§ PROBLEMS
#1 In the text on the University of Oklahoma museums, rewrite everything from "555 Elm Ave., Norman, OK" up to and including "works of art.", changing "acclaimed" to "renowned".
#2 Name every museum on the University of Oklahoma campus that the museums text mentions.
#3 Resume the text on the University of Oklahoma museums, starting right after its final sentence.

§ DOCUMENT SEGMENT

[Start]

Museums and Collections 


For many years the university has received gifts of artistic and scientific value from alumni, collectors and friends of the university. As a result, the three museums on the University of Oklahoma campus, the Charles M. Russell Center for Study of Art of the American West, the Fred Jones Jr. Museum of Art and the Sam Noble Oklahoma Museum of Natural History, possess many valuable collections. 


The Fred Jones Jr. Museum of Art 

555 Elm Ave., Norman, OK 73019 

Phone: (405) 325-3272 

Internet: http://www.ou.edu/fjjma/ 


The Fred Jones Jr. Museum of Art is one of the finest university-based art museums in the nation. In January 2005 the museum reopened following a major expansion project designed by acclaimed architect Hugh Newell Jacobson that has been critically hailed in publications such as Architectural Digest and The Washington Post. The expanded museum is 64,000 square-feet and houses the museum's collection of more than 9,000 works of art.

[End]

§ DATA EXCERPT
[Start]

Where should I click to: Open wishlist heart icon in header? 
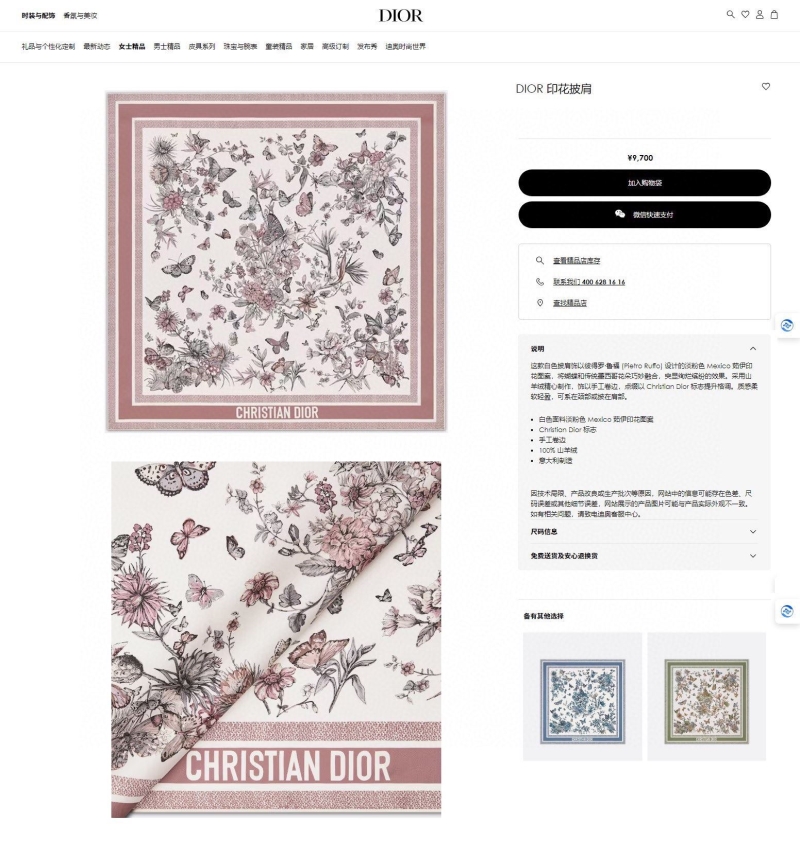pos(745,15)
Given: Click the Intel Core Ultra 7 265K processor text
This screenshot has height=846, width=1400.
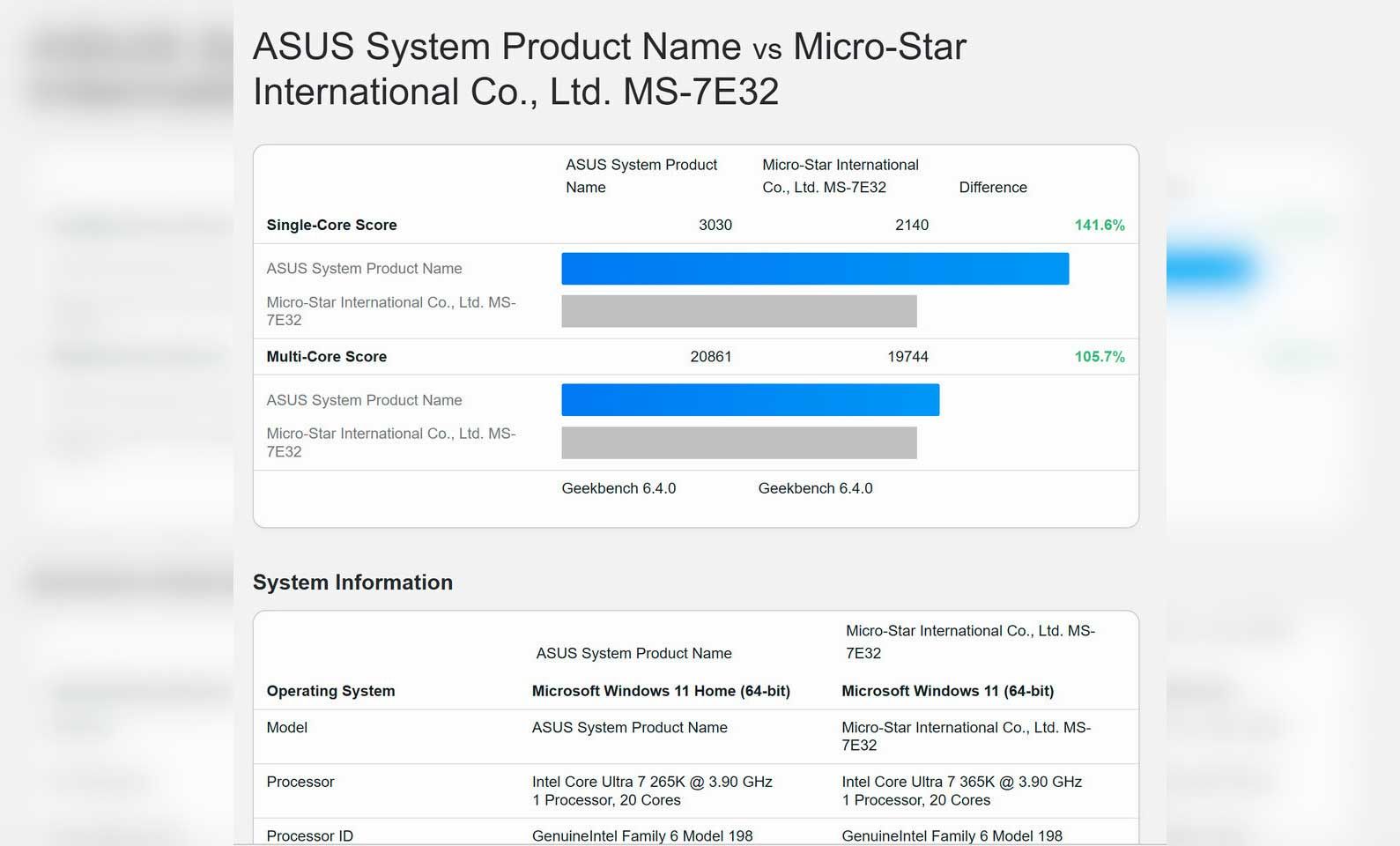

[End]

§ TASK ANSWERS
#1
555 Elm Ave., Norman, OK 73019 

Phone: (405) 325-3272 

Internet: http://www.ou.edu/fjjma/ 


The Fred Jones Jr. Museum of Art is one of the finest university-based art museums in the nation. In January 2005 the museum reopened following a major expansion project designed by renowned architect Hugh Newell Jacobson that has been critically hailed in publications such as Architectural Digest and The Washington Post. The expanded museum is 64,000 square-feet and houses the museum's collection of more than 9,000 works of art.

#2
- Charles M. Russell Center for Study of Art of the American West
- Fred Jones Jr. Museum of Art
- Sam Noble Oklahoma Museum of Natural History

#3
The museum’s showpieces include the renowned Weitzenhoffer Collection, which is the largest gift of French Impressionist art ever given to an American public university and features paintings by such artists as Van Gogh, Monet, Degas, Renoir and others. The museum also has extensive holdings of American, American Indian, and Asian art, photography, Eastern Orthodox icons, and Persian miniatures, as well as strong collections of modern and contemporary art. The museum’s collection of southwestern art, including works by the Taos Society of Artists, is among the most important in any public museum. In addition to showcasing the permanent collection, the museum hosts special exhibitions throughout the year. 

The museum serves the educational needs of the university and the extended community through programs coordinated with the university faculty and the state’s school districts. Museum information and art curriculum guides are provided to teachers and university faculty, and the museum sponsors the pARTner project, an arts education program that reaches 1,200 Norman Public School students annually. Tours are offered to all ages. Internships are available for students with an interest in museum careers.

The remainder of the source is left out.